Near the city of Ho Chi Minh giant mounds of aluminium almost a kilometre in length shrouded under tarapaulin that could be worth $ 5 billion by today’s prices, mock the global scarcity of the metal.
The hoard was seized as part of a U.S.-led anti-dumping investigation in 2019 focusing on a Chinese billionaire. The Vietnamese authorities say it was accumulated from China by Global Vietnam Aluminium Ltd., known as GVA. They haven’t concluded their investigation, though the initial probe into GVA was dropped because of a lack of evidence.
The 1.8 million tonnes of aluminum remains in storage under the watchful eye of security guards, with only tiny amounts released to GVA for its production line, according to an official in Vietnam’s general customs department.
To put it in perspective, it’s equivalent to the entire annual consumption of India, the world’s second-most populous country.
The blistering rally in aluminium prices means the value of the metal has risen more than 50% since it was impounded.
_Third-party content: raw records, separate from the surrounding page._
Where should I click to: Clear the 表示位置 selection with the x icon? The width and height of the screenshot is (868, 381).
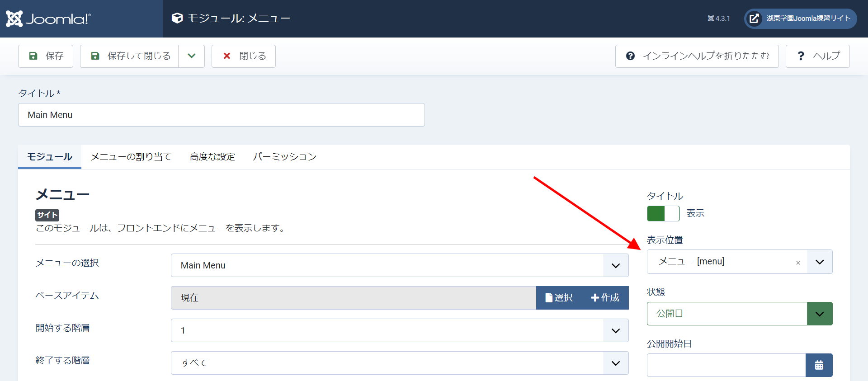pyautogui.click(x=798, y=263)
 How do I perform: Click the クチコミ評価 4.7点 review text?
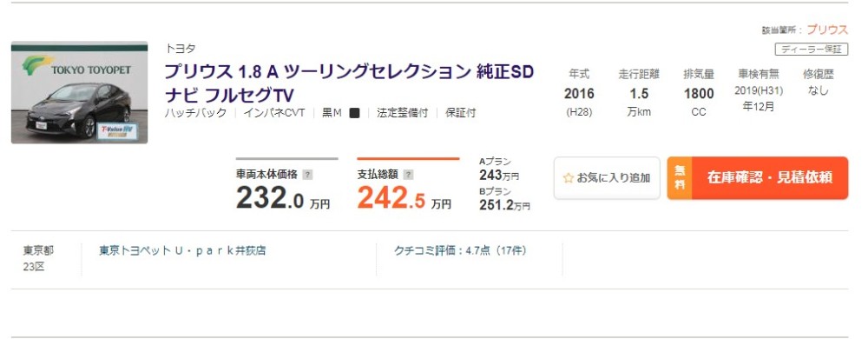[460, 250]
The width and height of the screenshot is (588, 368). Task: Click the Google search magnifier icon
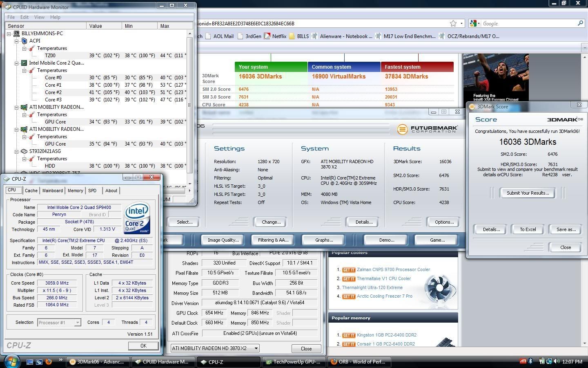[x=580, y=24]
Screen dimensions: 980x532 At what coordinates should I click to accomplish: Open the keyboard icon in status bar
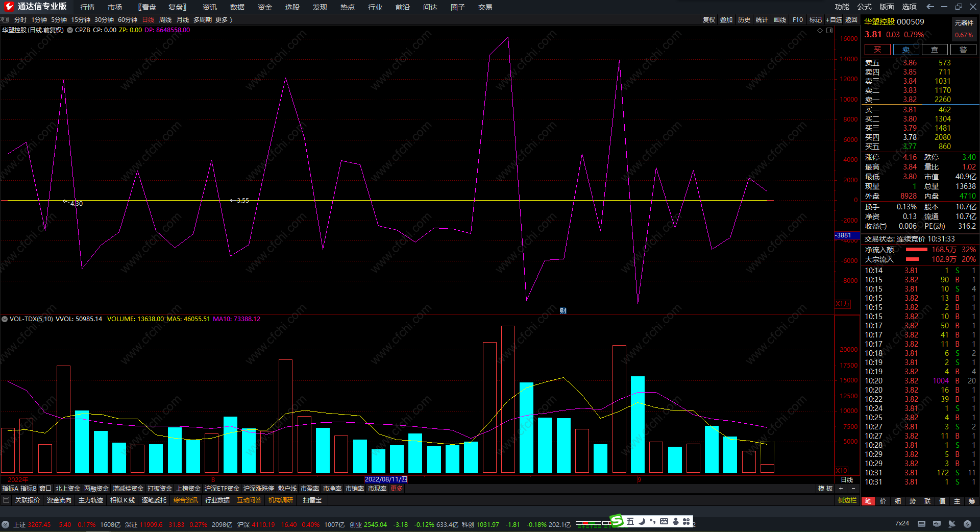pyautogui.click(x=921, y=523)
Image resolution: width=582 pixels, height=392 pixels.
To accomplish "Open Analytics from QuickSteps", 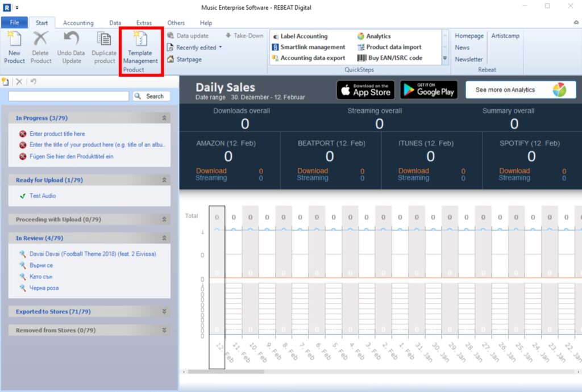I will click(x=379, y=35).
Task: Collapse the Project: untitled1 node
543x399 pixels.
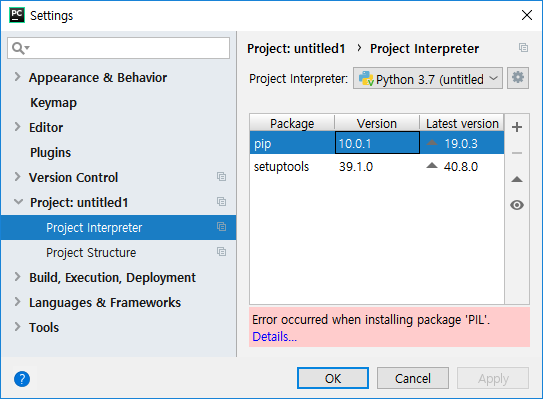Action: tap(18, 202)
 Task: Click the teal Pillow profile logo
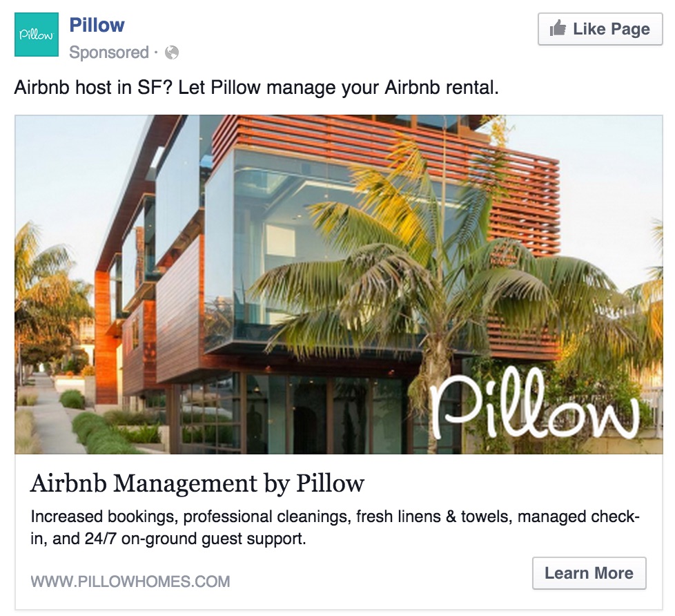pyautogui.click(x=36, y=35)
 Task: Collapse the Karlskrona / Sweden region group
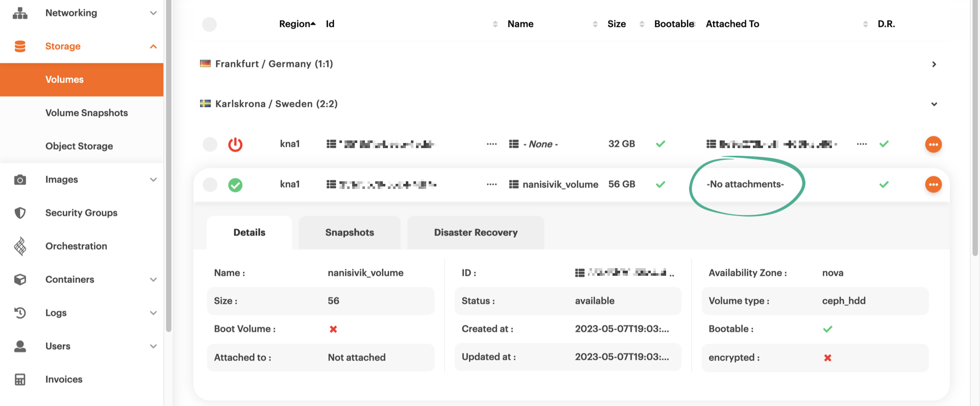[x=934, y=104]
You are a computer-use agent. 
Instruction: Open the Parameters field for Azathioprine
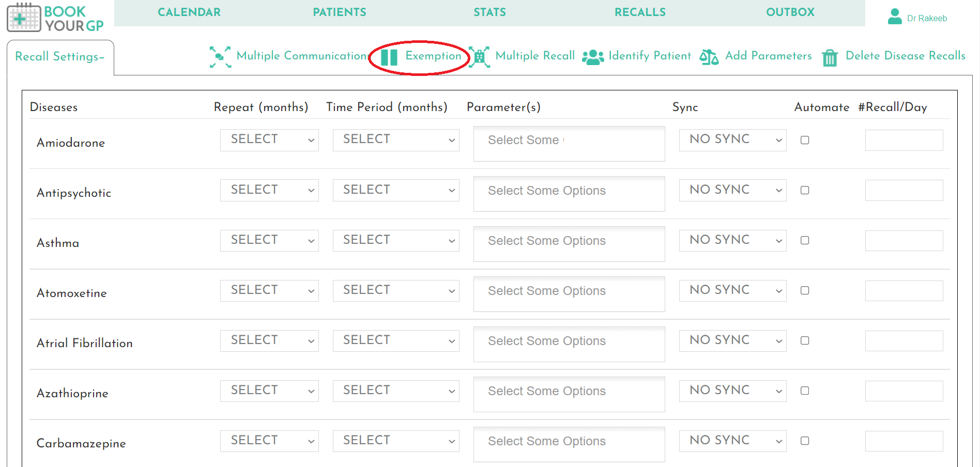pyautogui.click(x=569, y=393)
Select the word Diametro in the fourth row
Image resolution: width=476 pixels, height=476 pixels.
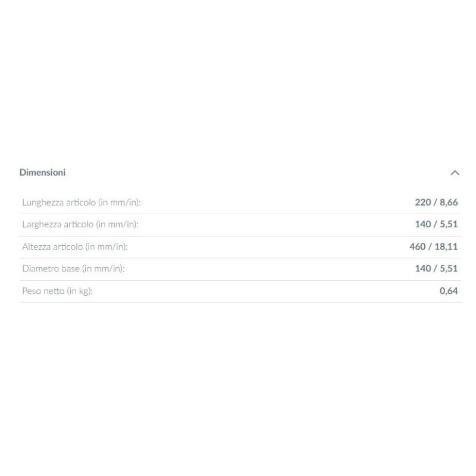(40, 268)
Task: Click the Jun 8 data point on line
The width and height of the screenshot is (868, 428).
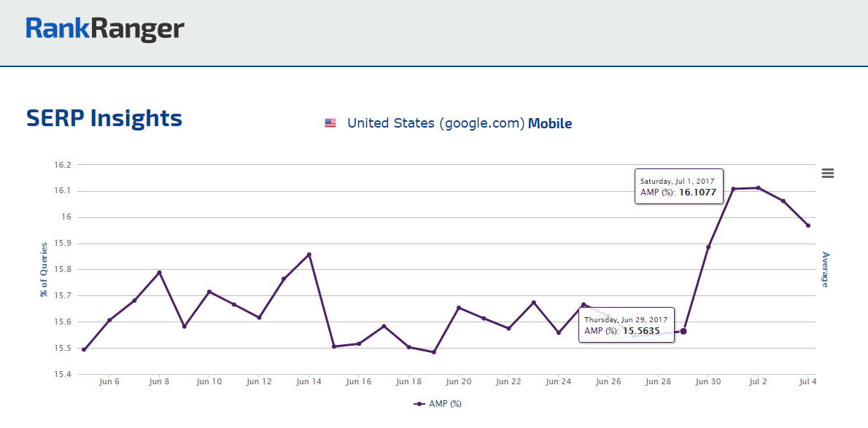Action: [159, 273]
If the stockpile ever started moving, the impact could be seismic. It would be more than enough to erase a global deficit that has emerged in the aluminum market this year, and a fire sale could send prices crashing.
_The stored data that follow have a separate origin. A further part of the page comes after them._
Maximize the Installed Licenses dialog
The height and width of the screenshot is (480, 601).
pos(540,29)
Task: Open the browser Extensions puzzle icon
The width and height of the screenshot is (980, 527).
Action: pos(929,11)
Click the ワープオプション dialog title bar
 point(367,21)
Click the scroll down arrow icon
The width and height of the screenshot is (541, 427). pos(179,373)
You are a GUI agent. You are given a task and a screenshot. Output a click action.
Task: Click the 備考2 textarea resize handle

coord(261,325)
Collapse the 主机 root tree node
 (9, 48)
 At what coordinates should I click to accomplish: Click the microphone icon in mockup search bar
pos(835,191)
Yet CRU, one of the key consultancies that the industry relies on to keep track of stockpiles in the world’s biggest base-metal market, has now removed the Vietnamese stockpile from its inventory estimates. The London-based firm reckons some of the metal is more than 10 years old and would likely have to be sold as scrap anyway.
Now, with demand roaring and China curbing supply, the consensus view is that the outlook has never looked brighter for prices while the mountains of aluminum are vanishing just when manufacturers need them most.
A sizable stockpile in Malaysia’s Port Klang also vanished in 2019, at around the same time as customs data showed a spike in shipments from the country to Vietnam. Despite Malaysia’s relatively modest standing as an aluminum consumer, Port Klang has also become the largest storage point in the London Metal Exchange’s warehouse network, but those reserves are declining fast as well.